14. Secondly, that the evidence adduced was not in conformity with the provisions of section 107, 108 and 109 of the evidence act which places the burden of proof wholly on the respondent to prove the particulars of negligence.
15. Thirdly, the appellant urged the court to find that the respondent was fully to blame for the accident insisting that the duty of the employer to ensure safety of the employee is not absolute but one of reasonable measures or precautions. They relied on the case of Mwanyule vs Said (2004)EKLR 309, Eldoret Steel Mills Ltd vs Maonga obina and John Karanja vs Eastern Produce (K) limited.
16. On liability, it was submitted that the respondent did not undertake to ensure his safety and the injuries sustained were due to his negligence. The employer’s duty is to ensure safety of the employee which right is not absolute.
17. The respondent submitted that from the evidence tendered he was at work the whole day when he got injured. It was his contention that a stray stone hit him on the right foot and toes. The said testimony was never challenged as the driver of the said tractor was not called as a witness. Lastly, that if he been supplied with protective apparels by the appellant, the risk would have been minimized.
18. The appellant’s counsel argued that the evidence presented clearly showed that the respondent was a tea plucker and not a tractor turn-boy, and pluckers were not allowed in the factory. Further that the respondent failed to show any fault on the part of the appellant as the duty of care was not absolute
19. The respondent’s counsel argues that the evidence demonstrated that the appellant had carefully left loose stones, and it had a duty to ensure that the area of work was safe.
20. From the record, the Out Patient register showed that the respondent was treated at the dispensary. The appellant did not challenge the evidence that it owned the tractor or that it was being driven by its employee. There is no doubt that the respondent got injured while within the appellant’s premises and he proved on a balance of probabilities that he was on duty when the alleged accident occurred. However the question is what protective gears should the appellant have provided, and was the situation a foreseeable one? Where was the stone in relation to the tea centre or the spot where the applicant stood while weighing the tea? Was the stone part of many stones just lying near the centre or was it part of what formed the path used by vehicular objects at the premises? It was important to have an answer to these questions so as to establish the issue of foreseeability and the duty of care.
21. If these questions were answered then the next key question then is whether the employer was liable for the injuries. For starters, the legal burden of proving negligence or breach of any statutory duty of care fell squarely on the respondent’s shoulders. Section 107 of the Evidence Act provides that:
1. Whoever desires any court to give judgment as to any legal right or liability dependent on the existence of facts which he asserts must prove those facts exist
That duty remains on the respondent even where the standard of proof is on a balance of probabilities.

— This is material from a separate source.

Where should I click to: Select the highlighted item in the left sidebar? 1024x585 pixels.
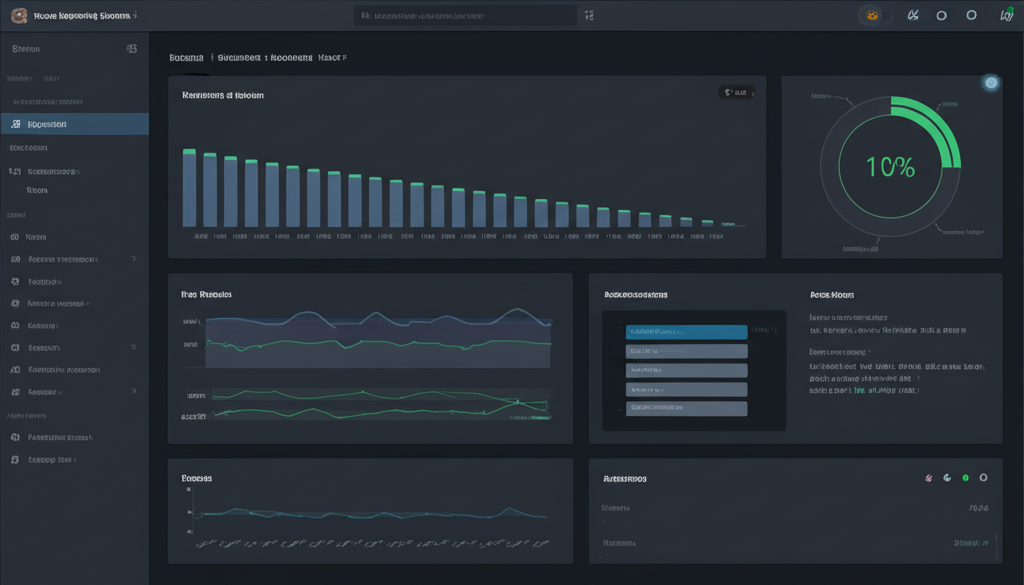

22. The duty of the employer to ensure the safety of an employee is not absolute it is one of reasonable care against a foreseeable risk or one that can be avoided by taking reasonable measures or precautions. It would be unreasonable to expect an employer to be his employee’s insurer round the clock. See Halsbury’s Laws of England 4th edition volume 16 paragraph 562. With the earlier questions posed not having been established by the evidence presented at the trial, then the respondent failed to discharge the burden of proof.
23. Consequently the trial court erred in holding the appellant liable and the judgment entered be and is hereby set aside and the respondent’s claim stands dismissed. The respondent shall bear the costs of this appeal.
Delivered and dated this 29th day of November 2018 at Eldoret.